Прочитав указ, воевода и письменный голова сошли с помоста, встали поодаль. Поп пел молитву, кадил приведенных на казнь едким дымом и, сунув каждому к губам медный крест, наспех перекрестил и поспешно сошел с помоста.
— Зачинать? — нетерпеливо прохрипел Иван Бородатый, кинув волчий взгляд в сторону воеводы.
Вновь ударили барабаны, да так громко, что застонала земля. Ватажники наскоро попрощались друг с другом. В толпе кто-то всхлипнул и замер. На помост вскочили два подручных Ивана Бородатого — здоровенные, краснорожие парни: Семка — сын Ивана Бородатого да Петрован Гущин — казака Гущина приемный сын. Семка дерзко оглядел толпу. По толпе пробежал приглушенный говор:
— Ишь, подлое отродье, по отцовской дороге шагает, глазищи таращит!
— Шш…
— Зажирел, подлый, на людских кровях!
— Тише! — одернули смельчака.
Семка по-отцовски широко размахивал непомерно длинными руками, крепко держал новенький, с широким лезвием топор. Стоявший впереди мужик сплюнул на сторону:
— Выкормок подлый, змеиный глаз… Гляньте, как у него ноздри-то вздулись — кровь чует…
— Замолчи, Еремка! — Сосед дернул за рукав не в меру осмелевшего мужика.
— Шш… Быть тебе, Еремка, на плахе. Проглоти язык!
Еремка умолк.
Петрован Гущин явно смущался. Топор держал неловко, шагал по помосту нетвердо, головы не поднимал.
Воевода махнул посохом. Филимон с трудом выпрямился и обратился к народу:
— Люди! Не вспоминайте худом! За волю святую кладу голову!
По толпе прокатился ропот и тут же смолк. Воевода нервно дергал ус. Иван Бородатый блеснул глазами, навалился всем телом на Филимона. Голова Филимона легла на плаху. Семка держал Филимона за спину, Петрован стоял сбоку. В толпе раздался вопль. Волной прокатился гул. Иван Бородатый вытер руки полотенцем, деловито спросил у письменного головы:
— А теперь с которого зачинать?
— Все едино, хватай любого…
Иван Бородатый и подручные схватили впереди стоящего ватажника, поволокли к плахе. Рубить руки — дело меньшее, и эту работу доверил Иван Бородатый своему сыну Семке.
…К закату солнца палач с подручными закончил свое кровавое дело. Народ медленно расходился. Озираясь в страхе по сторонам, шептались мужики и бросали суровые взгляды в сторону черного воеводского двора. Купцы и служилый люд восхваляли воеводскую твердую руку, его крепкий порядок.
* * *
…В воскресный день воевода давал победный пир. Ходил воевода в легком хмелю, гордый, веселый. Он хотел дать такой пир, какой не видывали иркутяне никогда.

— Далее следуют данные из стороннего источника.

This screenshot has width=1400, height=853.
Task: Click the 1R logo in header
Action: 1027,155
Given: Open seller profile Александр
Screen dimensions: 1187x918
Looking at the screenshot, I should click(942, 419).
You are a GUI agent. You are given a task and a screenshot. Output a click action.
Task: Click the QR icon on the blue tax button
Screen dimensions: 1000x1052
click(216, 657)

— Будет пир, — хвалился воевода, — такой, как бояре московские делают.
Он сам бегал на поварню, поучал поварих даже самым мелким поварским делам. Поварихам и стряпухам наказал он строго-настрого, чтоб был обед подлинно боярский.

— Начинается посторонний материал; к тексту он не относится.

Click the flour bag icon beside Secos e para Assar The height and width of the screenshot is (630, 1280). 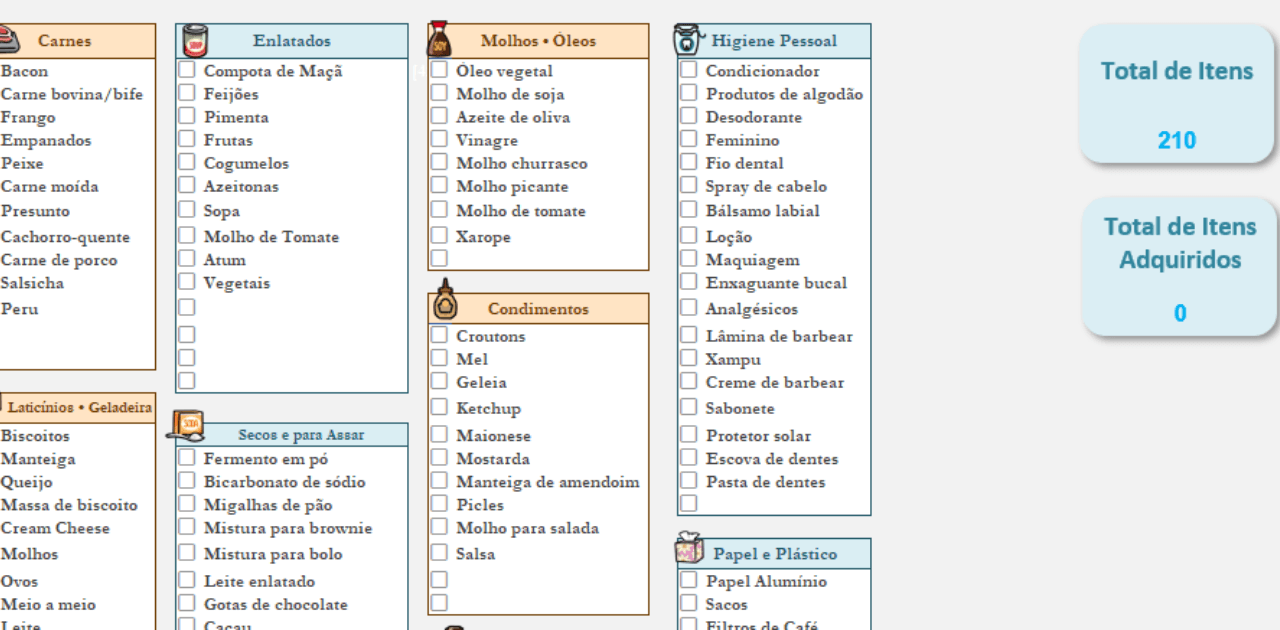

— Если же, — грозился воевода, — не по душе аль не по нраву гостям моим придутся ваши жаркие, варенья, соленья, пироги и прочие кушанья, быть вам всем до едина битыми!
На поварне день и ночь шипело и жарилось, чад и пар застилали глаза. Повариха с подварками, стряпухи с подручницами бегали как сумасшедшие, натыкались друг на друга, кричали, ругались до хрипоты. Старшая повариха даже с лица переменилась, ходила злее волчицы. Повар Федосей, большой мастер по соленьям и жарким, удосужился испортить двух баранов да пересолил до горечи рябчиков. Всю эту порчу от воеводы скрыли.
Заветный день наступил.
С утра на воеводском дворе суетились, бегали люди. Длинные столы покрыли толстыми узорчатыми скатертями и густо заставили кушаньями. Виданное ли дело: одних горячих кушаний двадцать перемен, холодных закусок не перечесть, сластей разных — тьма! Стол вышел — глазом не окинешь. Одно слово — боярский стол.
Позвал воевода самых знатных гостей: купцов именитых да родовитых, служилых людей высших чинов. Священных особ тоже не обошел: пригласил трех попов и дьячка, своего любимца.